On synthetic CSBM graphs with $n = 10{,}000$ and $d = 4$ , the architecture predicted by the theory smoothly interpolates between a feature-only MLP and a vanilla GCN as $\Gamma$ varies, and outperforms both at intermediate $\Gamma$ . At $\Gamma = 0$ it matches the MLP; at $\Gamma = 1$ it matches the GCN. Exactly what Theorem 3 predicts. Plots in Section 6.

Takeaways for GNN design

Distilled to four:

Shallow is usually right on sparse graphs. Distance- $k$ messages decay as $\Gamma^k$ . Two or three hops is most of the available information.
Decouple depth from receptive field. The theory wants the architecture’s number of trainable layers and number of hops aggregated to be independent knobs, not the same knob the way they are in vanilla GCNs. Stacking layers should not be the only way to see further.
Learn the class-coupling matrix; don’t assume it. A learnable coupling lets one architecture cover the full MLP↔GCN spectrum without per-dataset hand-tuning.
Below Kesten–Stigum, ignore the graph. Not philosophically, but literally. Any classifier that lets the graph influence its prediction has higher asymptotic error than one that doesn’t, when $\Gamma$ is below threshold.
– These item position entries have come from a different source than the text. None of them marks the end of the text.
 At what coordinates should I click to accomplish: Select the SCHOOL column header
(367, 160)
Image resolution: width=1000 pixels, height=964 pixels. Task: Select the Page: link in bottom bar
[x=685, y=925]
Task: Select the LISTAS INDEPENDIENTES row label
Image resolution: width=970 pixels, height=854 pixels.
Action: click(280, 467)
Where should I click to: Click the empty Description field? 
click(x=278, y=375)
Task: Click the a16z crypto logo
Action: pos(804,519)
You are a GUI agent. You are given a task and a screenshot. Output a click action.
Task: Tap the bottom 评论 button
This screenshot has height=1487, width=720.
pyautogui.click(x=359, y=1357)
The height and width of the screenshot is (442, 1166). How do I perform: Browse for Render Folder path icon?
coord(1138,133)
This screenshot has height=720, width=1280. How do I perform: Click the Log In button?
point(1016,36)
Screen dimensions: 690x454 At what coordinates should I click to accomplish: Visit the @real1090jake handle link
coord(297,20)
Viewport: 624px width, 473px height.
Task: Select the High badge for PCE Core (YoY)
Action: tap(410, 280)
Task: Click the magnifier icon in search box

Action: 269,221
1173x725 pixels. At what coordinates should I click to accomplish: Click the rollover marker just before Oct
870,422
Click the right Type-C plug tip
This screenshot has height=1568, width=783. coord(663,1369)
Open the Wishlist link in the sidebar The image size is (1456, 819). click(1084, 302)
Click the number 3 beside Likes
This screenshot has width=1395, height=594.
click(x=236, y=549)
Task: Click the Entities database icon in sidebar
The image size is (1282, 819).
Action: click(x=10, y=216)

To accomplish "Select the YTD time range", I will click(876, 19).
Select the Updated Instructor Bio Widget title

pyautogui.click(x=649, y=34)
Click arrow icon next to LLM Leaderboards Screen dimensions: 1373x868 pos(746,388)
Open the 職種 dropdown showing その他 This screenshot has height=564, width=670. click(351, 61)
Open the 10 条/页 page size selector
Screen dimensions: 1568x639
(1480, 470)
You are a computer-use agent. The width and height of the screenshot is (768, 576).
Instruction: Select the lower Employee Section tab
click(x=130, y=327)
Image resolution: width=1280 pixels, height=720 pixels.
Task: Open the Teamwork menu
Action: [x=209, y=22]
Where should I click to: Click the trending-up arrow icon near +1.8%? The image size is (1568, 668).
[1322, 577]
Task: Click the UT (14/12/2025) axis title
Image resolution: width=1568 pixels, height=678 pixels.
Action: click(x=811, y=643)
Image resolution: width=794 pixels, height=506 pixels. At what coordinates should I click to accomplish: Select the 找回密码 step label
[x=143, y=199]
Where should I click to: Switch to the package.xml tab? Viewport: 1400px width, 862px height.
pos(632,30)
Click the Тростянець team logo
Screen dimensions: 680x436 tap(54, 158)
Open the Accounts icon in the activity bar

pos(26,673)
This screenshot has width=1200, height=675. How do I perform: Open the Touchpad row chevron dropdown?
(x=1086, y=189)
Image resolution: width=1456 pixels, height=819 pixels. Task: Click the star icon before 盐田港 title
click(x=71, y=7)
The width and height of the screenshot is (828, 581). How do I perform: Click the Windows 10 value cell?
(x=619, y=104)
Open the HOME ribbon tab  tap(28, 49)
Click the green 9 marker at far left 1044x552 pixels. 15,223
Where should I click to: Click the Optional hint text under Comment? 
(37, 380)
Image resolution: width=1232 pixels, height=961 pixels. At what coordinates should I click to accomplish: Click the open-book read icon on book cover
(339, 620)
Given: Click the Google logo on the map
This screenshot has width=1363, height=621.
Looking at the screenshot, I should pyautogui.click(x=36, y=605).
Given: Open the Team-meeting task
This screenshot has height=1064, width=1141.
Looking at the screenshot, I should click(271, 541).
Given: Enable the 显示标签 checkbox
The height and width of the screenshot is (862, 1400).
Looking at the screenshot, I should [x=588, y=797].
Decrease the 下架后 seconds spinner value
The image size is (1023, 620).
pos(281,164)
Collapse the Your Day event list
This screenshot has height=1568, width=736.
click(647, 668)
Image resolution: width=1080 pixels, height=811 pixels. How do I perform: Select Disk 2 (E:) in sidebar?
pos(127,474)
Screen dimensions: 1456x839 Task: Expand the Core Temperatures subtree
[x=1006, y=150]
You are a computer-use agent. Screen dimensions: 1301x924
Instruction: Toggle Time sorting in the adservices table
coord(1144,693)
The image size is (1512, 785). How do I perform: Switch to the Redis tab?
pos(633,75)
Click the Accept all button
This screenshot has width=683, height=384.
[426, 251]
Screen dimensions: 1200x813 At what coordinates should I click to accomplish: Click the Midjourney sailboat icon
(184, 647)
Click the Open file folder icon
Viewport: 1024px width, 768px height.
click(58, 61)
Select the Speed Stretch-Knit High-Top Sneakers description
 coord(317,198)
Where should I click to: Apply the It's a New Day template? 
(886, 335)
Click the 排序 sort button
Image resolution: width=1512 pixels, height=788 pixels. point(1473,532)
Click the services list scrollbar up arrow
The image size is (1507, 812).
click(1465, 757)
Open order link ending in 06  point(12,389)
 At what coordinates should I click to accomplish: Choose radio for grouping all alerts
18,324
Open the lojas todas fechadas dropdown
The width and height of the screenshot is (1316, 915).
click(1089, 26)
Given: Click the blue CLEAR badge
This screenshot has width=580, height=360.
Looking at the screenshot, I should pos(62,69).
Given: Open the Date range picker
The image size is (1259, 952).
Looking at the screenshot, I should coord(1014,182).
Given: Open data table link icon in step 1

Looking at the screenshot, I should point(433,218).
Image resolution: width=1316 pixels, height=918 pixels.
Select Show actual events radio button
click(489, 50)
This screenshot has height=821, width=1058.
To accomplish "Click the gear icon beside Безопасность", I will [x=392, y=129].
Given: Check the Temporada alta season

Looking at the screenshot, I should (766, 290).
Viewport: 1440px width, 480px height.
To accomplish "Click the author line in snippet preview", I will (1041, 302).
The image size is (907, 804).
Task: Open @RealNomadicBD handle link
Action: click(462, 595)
The full paper has the proofs, the formal asymptotic statements, the multi-class and general-feature versions, and the longer experimental section. The setup, theorems, and discussion are organized as: model in Section 2, optimal architecture in Section 3, generalization error in Section 4, MLP–GCN interpolation and threshold in Section 5, experiments in Section 6.

References

Baranwal, Fountoulakis, Jagannath. Optimality of Message-Passing Architectures for Sparse Graphs. NeurIPS 2023. arXiv:2305.10391
Deshpande, Sen, Montanari, Mossel. Contextual Stochastic Block Models. NeurIPS 2018.
Decelle, Krzakala, Moore, Zdeborová. Asymptotic analysis of the stochastic block model for modular networks and its algorithmic applications. Physical Review E, 2011.
Mossel, Neeman, Sly. A proof of the block model threshold conjecture. Combinatorica, 2018.
Kesten, Stigum. Additional limit theorems for indecomposable multidimensional Galton–Watson processes. Annals of Mathematical Statistics, 1966.